But in many parts of the GCC, opportunities for women remain limited. Preferred jobs are often reserved for men, and in some countries, conservative social norms tend to discourage women from working outside the home. Furthermore, women’s ability to enter the labor market remains limited by the weakness of social services (such as transportation and child-care services) and support programs. Thus, for one or more generations, most women’s jobs will probably be concentrated in such service-sector professions as teaching and banking, with the policymakers aware that, over time, these roles will broaden.
The Gulf states are also addressing their labor shortages by investing in education that will match citizens’ capabilities with the needs of local industry. For example, Sheikha Mozah bint Nasser al-Missned, wife of the emir of Qatar, is leading a transformation of the country’s education system. In consultation with global experts, she changed the curricula at primary and secondary schools to give math, English, and science as much emphasis as Arabic and religion. And several Western university branch campuses, including those of Weill Cornell Medical College and Texas A&M University, are up and running in Qatar’s newly formed “Education City.”
Even as they pursue education reform within their borders, the GCC states continue to draw on the global talent pool — and thus feel continuing pressure to make it easier and more attractive for expatriates to work. And as they reshape their immigration, labor, and education systems, they must integrate a widely varied set of deadlines into their plans, because these systems operate under different time frames. It takes a very short time to change a visa policy, a few years to build a labor market, and a generation to educate a citizenry.
In office buildings in Dubai, construction sites in Kuwait City, and manufacturing plants in Jeddah, GCC nationals have been outnumbered by an influx of workers from India, Pakistan, Eritrea, Ethiopia, Bangladesh, Sri Lanka, the Philippines, the United Kingdom, Australia, and the United States. Expatriates outnumber nationals in most parts of the region by a ratio of three-to-one; they have made Gulf cities as ethnically diverse and cosmopolitan as any other cities in the world, and the region depends on them to sustain economic growth. They are needed to help manage companies and to work, but also to supplement nationals as the region’s consumers of goods and services.
Yet the GCC nations’ need to preserve their identity makes it difficult for them to fully integrate expatriates — even those who live for many years in the region and want to make it their home. It’s not surprising, then, that when the Gulf economies contract and work dries up, these transient workers simply pack their bags and leave. Even during these workers’ stay in the region, a substantial portion of their wages leaks out of the GCC’s economy as remittances to their countries of origin. If foreign workers lose their jobs, in some Gulf countries they also lose their work visas. Thus, the contraction that initially eliminated jobs is exacerbated as expatriates depart — reducing spending, creating housing vacancies, and lowering real estate prices.

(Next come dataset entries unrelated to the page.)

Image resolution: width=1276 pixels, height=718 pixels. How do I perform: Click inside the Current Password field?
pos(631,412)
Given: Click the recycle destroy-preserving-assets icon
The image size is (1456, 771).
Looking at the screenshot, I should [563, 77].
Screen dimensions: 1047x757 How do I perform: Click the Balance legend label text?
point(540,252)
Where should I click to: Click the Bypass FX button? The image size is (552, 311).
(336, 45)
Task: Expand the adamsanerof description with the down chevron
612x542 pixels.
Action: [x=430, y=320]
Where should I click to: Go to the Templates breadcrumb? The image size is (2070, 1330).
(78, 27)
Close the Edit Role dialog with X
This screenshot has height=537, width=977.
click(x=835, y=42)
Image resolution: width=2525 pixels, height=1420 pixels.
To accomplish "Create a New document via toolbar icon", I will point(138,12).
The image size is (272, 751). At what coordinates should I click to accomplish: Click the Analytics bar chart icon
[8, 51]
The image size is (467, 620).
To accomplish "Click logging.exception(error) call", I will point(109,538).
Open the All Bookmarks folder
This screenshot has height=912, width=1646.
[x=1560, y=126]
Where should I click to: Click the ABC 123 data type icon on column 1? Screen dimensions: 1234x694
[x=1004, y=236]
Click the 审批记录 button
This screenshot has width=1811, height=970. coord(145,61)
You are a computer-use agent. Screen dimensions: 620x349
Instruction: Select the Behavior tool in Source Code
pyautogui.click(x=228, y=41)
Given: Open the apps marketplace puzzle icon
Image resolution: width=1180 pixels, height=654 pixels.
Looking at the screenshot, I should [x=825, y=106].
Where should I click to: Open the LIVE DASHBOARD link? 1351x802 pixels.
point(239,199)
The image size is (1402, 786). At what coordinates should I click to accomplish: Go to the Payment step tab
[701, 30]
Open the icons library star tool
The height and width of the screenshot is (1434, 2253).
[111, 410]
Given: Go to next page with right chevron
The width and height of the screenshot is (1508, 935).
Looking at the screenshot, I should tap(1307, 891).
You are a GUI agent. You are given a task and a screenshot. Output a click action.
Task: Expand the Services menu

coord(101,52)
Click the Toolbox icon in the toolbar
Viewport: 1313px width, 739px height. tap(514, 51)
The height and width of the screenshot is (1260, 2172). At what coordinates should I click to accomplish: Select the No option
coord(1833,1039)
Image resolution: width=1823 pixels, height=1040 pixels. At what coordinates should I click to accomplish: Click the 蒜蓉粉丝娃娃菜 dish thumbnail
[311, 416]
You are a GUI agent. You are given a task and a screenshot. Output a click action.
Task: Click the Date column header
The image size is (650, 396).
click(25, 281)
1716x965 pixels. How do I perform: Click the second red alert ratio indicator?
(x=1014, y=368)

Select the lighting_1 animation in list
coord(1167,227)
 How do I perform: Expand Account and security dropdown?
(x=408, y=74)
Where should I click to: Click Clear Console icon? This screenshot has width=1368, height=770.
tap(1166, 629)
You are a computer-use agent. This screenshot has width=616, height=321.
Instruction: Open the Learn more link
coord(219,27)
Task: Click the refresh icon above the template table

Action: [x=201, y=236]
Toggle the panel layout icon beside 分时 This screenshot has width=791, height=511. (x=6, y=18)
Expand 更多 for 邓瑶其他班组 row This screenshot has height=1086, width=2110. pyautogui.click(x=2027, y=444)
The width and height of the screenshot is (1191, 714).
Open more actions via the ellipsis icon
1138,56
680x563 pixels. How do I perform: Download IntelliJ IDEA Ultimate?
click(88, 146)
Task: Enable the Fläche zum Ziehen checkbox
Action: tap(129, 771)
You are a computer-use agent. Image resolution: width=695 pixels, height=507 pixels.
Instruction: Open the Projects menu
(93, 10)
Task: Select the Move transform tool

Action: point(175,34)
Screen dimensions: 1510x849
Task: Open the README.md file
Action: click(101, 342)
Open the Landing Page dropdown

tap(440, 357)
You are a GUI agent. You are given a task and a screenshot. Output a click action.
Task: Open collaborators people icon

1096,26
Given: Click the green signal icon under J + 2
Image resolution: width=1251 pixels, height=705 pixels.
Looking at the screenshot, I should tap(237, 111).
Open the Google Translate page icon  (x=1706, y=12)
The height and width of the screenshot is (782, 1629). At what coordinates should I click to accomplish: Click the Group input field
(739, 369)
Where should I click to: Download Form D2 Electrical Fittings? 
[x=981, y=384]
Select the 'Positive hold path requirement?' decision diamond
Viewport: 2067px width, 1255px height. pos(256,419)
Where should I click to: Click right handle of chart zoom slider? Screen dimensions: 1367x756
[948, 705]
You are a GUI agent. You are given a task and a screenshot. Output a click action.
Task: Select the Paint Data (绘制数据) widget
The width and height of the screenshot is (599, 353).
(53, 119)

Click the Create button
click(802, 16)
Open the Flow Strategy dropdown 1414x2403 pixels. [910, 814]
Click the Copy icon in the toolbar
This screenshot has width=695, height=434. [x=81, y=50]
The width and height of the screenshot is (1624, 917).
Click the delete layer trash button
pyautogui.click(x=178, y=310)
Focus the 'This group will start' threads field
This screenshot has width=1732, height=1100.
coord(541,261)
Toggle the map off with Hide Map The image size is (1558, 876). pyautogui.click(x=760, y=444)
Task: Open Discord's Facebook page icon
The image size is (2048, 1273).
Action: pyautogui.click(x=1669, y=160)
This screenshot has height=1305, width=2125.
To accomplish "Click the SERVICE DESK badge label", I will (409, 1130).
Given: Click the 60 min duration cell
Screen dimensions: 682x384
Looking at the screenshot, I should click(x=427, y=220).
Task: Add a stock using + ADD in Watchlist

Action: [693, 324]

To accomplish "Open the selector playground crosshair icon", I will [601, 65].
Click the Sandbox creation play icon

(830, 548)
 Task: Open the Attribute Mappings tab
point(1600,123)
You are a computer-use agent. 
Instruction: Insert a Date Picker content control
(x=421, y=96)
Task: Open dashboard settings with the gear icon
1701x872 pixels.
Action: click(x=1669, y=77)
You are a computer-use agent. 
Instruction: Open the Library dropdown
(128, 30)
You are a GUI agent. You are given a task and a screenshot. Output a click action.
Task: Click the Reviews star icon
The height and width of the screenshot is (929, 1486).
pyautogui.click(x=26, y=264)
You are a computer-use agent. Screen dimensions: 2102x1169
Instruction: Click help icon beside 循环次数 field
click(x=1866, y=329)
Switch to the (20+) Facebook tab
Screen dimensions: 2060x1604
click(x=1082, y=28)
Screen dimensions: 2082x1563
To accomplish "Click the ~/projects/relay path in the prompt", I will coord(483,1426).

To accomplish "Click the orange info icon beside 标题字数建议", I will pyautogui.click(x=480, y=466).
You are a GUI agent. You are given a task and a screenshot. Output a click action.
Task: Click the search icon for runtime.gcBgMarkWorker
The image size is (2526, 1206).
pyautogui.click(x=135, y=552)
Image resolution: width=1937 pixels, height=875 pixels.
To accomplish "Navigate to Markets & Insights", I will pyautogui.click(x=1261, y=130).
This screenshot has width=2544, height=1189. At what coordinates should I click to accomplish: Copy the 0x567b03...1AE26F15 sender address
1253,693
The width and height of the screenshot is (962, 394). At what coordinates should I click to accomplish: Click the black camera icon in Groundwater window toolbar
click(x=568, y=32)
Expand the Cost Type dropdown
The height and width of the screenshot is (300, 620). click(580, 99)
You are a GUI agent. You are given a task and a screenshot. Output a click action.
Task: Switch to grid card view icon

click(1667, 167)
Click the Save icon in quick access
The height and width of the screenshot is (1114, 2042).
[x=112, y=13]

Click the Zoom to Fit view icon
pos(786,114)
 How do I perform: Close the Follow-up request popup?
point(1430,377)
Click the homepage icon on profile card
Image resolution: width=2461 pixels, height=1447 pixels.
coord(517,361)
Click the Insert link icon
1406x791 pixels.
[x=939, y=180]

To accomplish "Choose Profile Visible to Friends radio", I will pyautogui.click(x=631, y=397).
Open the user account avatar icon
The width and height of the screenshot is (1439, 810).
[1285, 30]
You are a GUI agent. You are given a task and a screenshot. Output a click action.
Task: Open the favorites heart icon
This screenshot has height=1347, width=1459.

To prevent or slow this type of downward spiral, several Gulf states are learning to integrate their expatriates and make them feel valued. Financial reforms are crucial: Expatriates cannot truly be tied to their new countries of residence unless they can invest there. Gulf states have instituted a number of new laws in response to this need. Real estate is one important segment. In 2002, Dubai removed restrictions that limited foreign ownership of property in some areas; for several years, foreigners have been allowed to own land anywhere in Bahrain. Abu Dhabi, Oman, and Qatar have introduced similar reforms.